The game lets you choose a number of quality presets and we've opted for 'Ultra' quality here; these are high-end cards, right? 

Settings

Battlefield 3 supports two types of antialiasing. There's regular multisampled AA, referred to as Deferred here, and Post, which takes in FXAA - fast approximate antialiasing. Both can be used concurrently and, subjectively speaking, produce comparable image quality when used on their own. The crux here is that FXAA, set to high, exacts a much smaller performance toll than MSAA - you keep around 90 per cent of the non-aliased frame-rate, compared to 55-60 per cent when using 4x MSAA.

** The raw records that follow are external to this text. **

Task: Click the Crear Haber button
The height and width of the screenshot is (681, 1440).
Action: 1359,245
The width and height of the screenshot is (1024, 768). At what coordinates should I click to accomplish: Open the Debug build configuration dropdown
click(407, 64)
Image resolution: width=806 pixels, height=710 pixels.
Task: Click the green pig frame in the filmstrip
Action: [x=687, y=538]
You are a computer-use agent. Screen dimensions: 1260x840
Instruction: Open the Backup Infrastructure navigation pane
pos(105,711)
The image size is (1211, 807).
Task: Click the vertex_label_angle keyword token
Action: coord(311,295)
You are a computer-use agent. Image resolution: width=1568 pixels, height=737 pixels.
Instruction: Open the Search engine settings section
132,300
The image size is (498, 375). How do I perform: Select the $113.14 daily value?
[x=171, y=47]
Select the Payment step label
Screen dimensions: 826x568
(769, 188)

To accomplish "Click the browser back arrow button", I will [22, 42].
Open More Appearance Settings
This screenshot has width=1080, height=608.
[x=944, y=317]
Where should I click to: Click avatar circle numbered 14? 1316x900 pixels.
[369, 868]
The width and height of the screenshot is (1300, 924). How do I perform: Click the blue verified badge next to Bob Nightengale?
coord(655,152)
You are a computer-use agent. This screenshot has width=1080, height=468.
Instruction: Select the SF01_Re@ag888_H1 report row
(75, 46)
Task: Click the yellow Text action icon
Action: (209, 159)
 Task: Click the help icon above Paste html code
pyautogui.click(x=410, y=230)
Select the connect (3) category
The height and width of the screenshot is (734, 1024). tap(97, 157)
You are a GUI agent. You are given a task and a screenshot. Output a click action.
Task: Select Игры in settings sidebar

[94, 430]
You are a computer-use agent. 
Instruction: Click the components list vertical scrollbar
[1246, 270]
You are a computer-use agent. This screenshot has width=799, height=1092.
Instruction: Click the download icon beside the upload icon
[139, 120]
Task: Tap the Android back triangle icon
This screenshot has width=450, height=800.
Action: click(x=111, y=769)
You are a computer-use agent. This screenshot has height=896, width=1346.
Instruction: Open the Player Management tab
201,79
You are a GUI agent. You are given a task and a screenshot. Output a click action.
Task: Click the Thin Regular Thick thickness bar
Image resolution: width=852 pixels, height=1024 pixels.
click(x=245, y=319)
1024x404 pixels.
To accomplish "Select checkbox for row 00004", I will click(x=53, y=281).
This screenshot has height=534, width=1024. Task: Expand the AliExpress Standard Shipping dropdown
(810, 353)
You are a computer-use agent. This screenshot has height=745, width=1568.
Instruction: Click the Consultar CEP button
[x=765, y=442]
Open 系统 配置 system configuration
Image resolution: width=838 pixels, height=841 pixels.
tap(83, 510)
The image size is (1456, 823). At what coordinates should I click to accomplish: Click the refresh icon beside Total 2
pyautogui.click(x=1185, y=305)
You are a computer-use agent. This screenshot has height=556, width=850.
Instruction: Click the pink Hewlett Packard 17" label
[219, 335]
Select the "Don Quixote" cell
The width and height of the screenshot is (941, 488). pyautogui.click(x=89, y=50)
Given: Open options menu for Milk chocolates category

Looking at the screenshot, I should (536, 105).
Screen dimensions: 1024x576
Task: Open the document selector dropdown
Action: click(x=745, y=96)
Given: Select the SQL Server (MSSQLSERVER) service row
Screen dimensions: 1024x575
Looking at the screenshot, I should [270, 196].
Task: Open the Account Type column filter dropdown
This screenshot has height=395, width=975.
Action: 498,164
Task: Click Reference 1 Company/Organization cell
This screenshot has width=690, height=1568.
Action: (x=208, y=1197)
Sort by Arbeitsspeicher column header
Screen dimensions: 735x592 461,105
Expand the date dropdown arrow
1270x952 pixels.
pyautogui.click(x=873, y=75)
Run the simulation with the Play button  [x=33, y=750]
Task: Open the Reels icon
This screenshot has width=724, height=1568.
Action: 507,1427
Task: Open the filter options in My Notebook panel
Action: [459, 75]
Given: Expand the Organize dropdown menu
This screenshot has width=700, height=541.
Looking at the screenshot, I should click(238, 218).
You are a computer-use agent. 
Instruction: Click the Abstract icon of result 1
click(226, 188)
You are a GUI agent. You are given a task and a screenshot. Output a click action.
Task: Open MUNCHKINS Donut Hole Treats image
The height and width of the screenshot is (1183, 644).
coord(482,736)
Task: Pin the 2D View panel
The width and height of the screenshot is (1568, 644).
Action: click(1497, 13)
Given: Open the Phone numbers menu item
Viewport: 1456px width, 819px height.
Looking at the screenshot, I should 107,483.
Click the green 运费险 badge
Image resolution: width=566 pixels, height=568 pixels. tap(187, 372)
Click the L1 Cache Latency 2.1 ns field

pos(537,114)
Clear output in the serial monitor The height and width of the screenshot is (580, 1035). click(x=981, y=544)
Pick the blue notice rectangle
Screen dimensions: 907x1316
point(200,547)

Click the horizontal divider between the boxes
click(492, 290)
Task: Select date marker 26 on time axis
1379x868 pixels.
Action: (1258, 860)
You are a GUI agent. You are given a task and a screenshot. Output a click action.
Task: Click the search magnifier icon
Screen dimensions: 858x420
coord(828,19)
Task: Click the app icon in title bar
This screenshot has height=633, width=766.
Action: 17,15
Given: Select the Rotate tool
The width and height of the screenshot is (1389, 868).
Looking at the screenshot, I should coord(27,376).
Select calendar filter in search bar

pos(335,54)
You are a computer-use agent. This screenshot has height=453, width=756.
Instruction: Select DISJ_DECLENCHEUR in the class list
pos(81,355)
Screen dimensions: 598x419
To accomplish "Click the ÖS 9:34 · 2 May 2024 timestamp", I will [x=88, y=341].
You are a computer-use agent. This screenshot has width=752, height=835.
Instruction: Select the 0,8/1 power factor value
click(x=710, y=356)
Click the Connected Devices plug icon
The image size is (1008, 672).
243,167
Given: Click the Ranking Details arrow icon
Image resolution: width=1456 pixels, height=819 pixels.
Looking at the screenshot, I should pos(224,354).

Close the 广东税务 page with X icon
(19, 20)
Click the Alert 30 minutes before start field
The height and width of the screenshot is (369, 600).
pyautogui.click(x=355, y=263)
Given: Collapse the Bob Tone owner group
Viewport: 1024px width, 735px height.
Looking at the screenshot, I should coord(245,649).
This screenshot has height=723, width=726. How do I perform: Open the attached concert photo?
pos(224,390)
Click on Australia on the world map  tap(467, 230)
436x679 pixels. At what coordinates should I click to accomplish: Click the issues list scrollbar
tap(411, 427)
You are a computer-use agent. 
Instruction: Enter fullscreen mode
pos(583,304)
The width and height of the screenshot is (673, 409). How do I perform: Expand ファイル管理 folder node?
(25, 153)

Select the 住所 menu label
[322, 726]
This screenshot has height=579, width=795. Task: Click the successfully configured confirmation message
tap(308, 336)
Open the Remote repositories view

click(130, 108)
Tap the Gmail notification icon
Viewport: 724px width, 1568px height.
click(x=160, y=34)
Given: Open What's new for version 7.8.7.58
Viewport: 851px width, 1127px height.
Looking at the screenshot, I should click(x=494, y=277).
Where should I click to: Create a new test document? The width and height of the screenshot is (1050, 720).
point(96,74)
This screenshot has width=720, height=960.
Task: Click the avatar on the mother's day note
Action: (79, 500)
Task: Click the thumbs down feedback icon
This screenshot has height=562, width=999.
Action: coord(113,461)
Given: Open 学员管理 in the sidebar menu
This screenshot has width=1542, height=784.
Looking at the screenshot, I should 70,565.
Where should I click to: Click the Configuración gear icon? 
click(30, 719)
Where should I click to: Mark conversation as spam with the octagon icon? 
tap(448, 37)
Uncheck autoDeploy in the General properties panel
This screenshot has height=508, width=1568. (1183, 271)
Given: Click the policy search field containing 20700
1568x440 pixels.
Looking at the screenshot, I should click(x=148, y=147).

You can click on the 4x MSAA and FXAA image-quality comparisons here and here - we won't tell you which is which - and see if you can easily determine the image-quality difference between the two.

Anyway, we've benchmarked the four cards with Ultra IQ settings and either 4x MSAA or FXAA invoked. The published frame-rates reflect a three-run average when FRAPSing a 30-second section through a frenetic part of Operation Swordbreaker - RPGs, machine-gun fire and general mayhem ensues - and the frame-rate is on the low side for Battlefield 3, giving a worst-case scenario.